The goal of most adversarial attacks is to find a small (often imperceptible) perturbation to the input that substantially changes the model output. The modification is not imperceptible here, we can certainly hear a difference between the two audio segments. Still, most human listeners would transcribe them as the same text.

How to fool Whisper

Whisper is an encoder-decoder transformer, taking audio as input, and producing log-probabilities for text tokens as output. We will modify audio by optimizing a loss w.r.t. the input, while keeping the model parameters frozen. To better explain this, we show a visualization below.

First, let's go over the inference procedure of a Whisper model. All input audio is converted from waveform to a (log) mel-spectrogram:

resample a given waveform to 16kHz audio,
apply a short-time Fourier transform (STFT) to the audio,
convert the resulting magnitudes to mel-scale using a mel filterbank,
take the log10 of the resulting mel-spectrogram

More precisely, the STFT produces a complex-valued spectrogram, which we can decompose into a vector (magnitude) and an angle (phase). The phase is discarded, and only the magnitudes are used as input:

\[ \begin{align} m \cdot e^{j\phi} &= \text{STFT}(x), \\ s &= \log10( m \cdot \text{mel}^T ). \end{align} \]

The encoder takes this log-mel-spectrogram input and produces an embedding tensor that serves as conditioning for the autoregressive decoder (via cross-attention). The decoder hen outputs the probability of the next token given previous ones, which gives us the joint log-probability of a given sentence T, represented by a sequence of tokens:

\[ \begin{align} \log p_\theta(T | s) &= \sum \log p_\theta(T_t | T_{\lt t}, s). \end{align} \]

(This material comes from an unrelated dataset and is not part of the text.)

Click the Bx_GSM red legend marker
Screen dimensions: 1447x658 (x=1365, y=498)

To create adversarial examples, the model weights are frozen, and we compute the gradient of the above log-likelihood with respect to the input audio only. We do need to choose which input we modify. Modifying the log-mel-spectrgram is not sufficient: the mapping from waveform to mel-spectrogram is not 1-1, and inversion is inexact. Directly optimizing the waveform is in theory possible, but is unlikely to work well due to the large number of samples.

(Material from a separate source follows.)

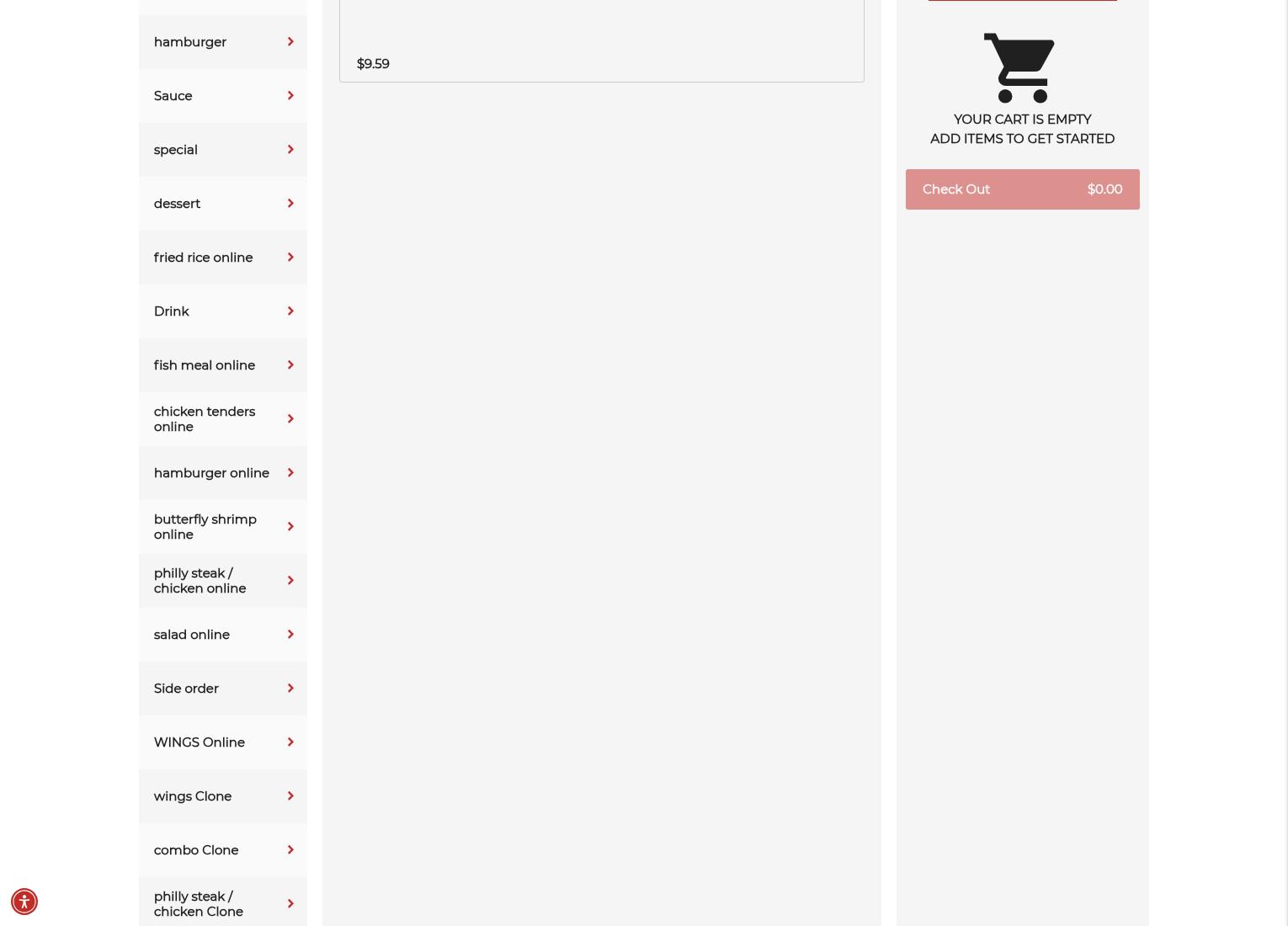Viewport: 1288px width, 926px height.
Task: Expand the special menu category
Action: click(223, 150)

Instead, we modify the spectrogram magnitudes. If we want to change the transcription, the loss function to optimize then becomes the neg log-likelihood of a (new) target sentence \(T'\). Typically, a regularization term is added to keep the perturbation small as well:

\[ \begin{align} \mathcal{L}(m, T') &= - \log p_\theta(T' | \log10(m \cdot \text{mel}^T) ) \\ \hat{m} &= \arg\min_m \mathcal{L}(m, T') + \lambda \cdot \|m - m_0\|^2 \end{align} \]

We don't have to find the global minimum - optimizing this objective for a few hundred iterations is often sufficient. Using the modified magnitudes and the original phase, we apply the inverse STFT to obtain a waveform:

\[ \begin{align} \hat{x} &= \text{ISTFT}( \hat{m} \cdot e^{j\phi} ). \end{align} \]

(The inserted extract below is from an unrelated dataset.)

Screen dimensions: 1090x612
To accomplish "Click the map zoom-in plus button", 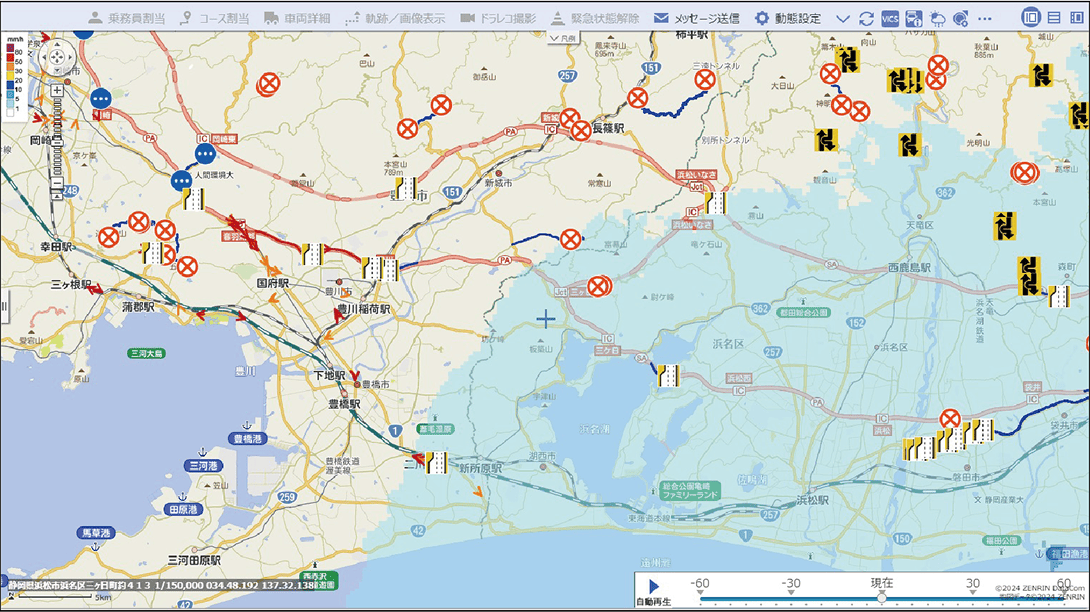I will pyautogui.click(x=58, y=90).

Transcribing this altered waveform should now produce the target sentence.

More results

We can visualize how the transcription changes over time, here shown for the target sentence "It is quite easy to create adversarial exmaples for open-weight models. Just optimize the input". After 750 iterations, the model produces the desired transcription. Note that the loss shows some instability, on which more later.

This attack does not work for every sentence however. Longer sentences tend to be more challenging, and will require more iterations of optimization. This will also result in more noise in the audio. Here, the target sentence for the green line was:

"Creating a longer sentence tends to more complicated. The Whisper model is not used to having many tokens in a short audio segment, as this is quite unlikely to occur in 16KHz audio. It may require longer training."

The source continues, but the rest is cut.